6. No other concurrent radiotherapy, chemotherapy or immunotherapy.

7. A minimum of 4 weeks must have elapsed since completion of any prior chemotherapy or
immunotherapy.

8. Patient must have:

1. Absolute neutrophil count (ANC) ≥1,000/mm3

2. Platelets ≥100,000/mm3

3. Hemoglobin ≥10 g/dL [Transfusion to meet the hemoglobin requirement is
acceptable]

4. Serum creatinine ≤ 1.5 X ULN

5. Total bilirubin ≤ 1.5 X ULN

6. Aspartate aminotransferase (AST) ≤ 2.5 X ULN

7. Alanine aminotransferase (ALT) ≤ 2.5 X ULN

8. Alkaline phosphatase ≤ 2.5 X ULN

9. PT/INR ≤ 1.5 X ULN

10. aPTT ≤ 1.5 X ULN

11. Urine Protein ≤ Grade 1

9. For patients on warfarin: Must have maintained a stable INR on a stable dose of
warfarin for at least 4 weeks prior to start of treatment.

Primary Exclusion Criteria:

1. Patients who have received prior radiation for their current malignancy at the
location of interest.

2. Patients who have not recovered (to Grade 1 or less) from adverse events, other than
alopecia and neuropathy, caused by previously administered chemotherapeutic agents, at
the discretion of the PI/treating physician.
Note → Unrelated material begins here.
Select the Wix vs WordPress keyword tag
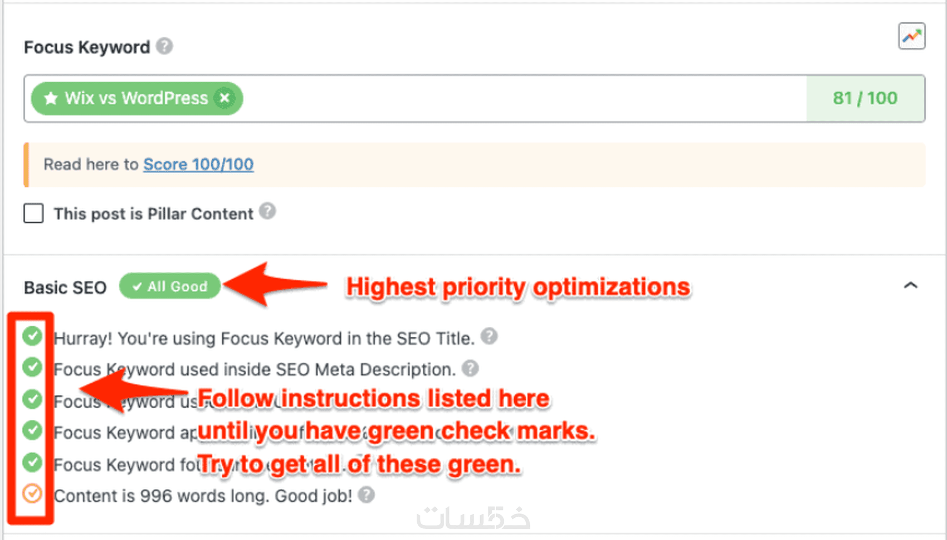This screenshot has height=540, width=947. [136, 99]
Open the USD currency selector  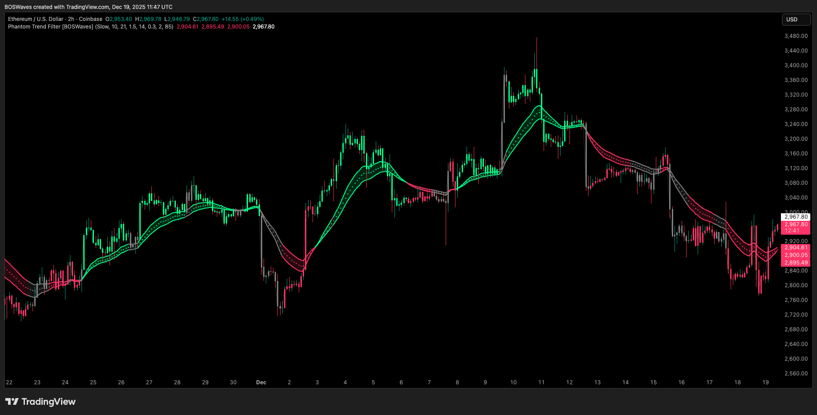[796, 20]
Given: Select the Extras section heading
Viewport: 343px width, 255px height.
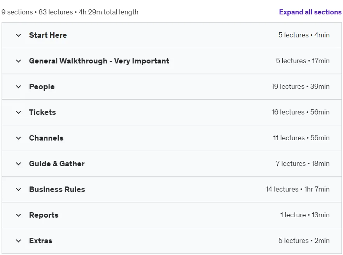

3. Tolfenamic acid use concurrent with, or within 8 weeks prior to the diagnosis of
pancreatic cancer.

4. Current use of any non-steroidal anti-inflammatory agents (NSAIDs), including aspirin,
(other than tolfenamic acid) within 4 weeks prior to the start of active treatment.

5. Previous history of hypersensitivity reactions (e.g. asthma, rhinitis, angioedema or
urticaria) in response to ibuprofen, aspirin or other NSAIDs.

6. History of recurrent peptic ulcer/hemorrhage (two or more distinct episodes).

7. History of gastrointestinal bleeding or perforation related to previous use of NSAIDS.

8. New York Heart Association Functional Classification of 3 or 4.

9. Known autoimmune disease that could preclude the use of radiation, at the discretion
of the treating physician.

10. History or evidence of CNS disease (e.g., any brain metastases, primary brain tumor,
seizures not controlled with standard medical therapy, or history of stroke).

11. Known HIV positive.

12. Active systemic infection requiring parenteral antibiotic therapy.

13. Receiving systemic steroid therapy. (Inhaled steroid therapy is allowable.)

14. History of other malignancies within the last 5 years with the exception of non-
melanoma skin cancer or cervical cancer in situ that has been successfully treated.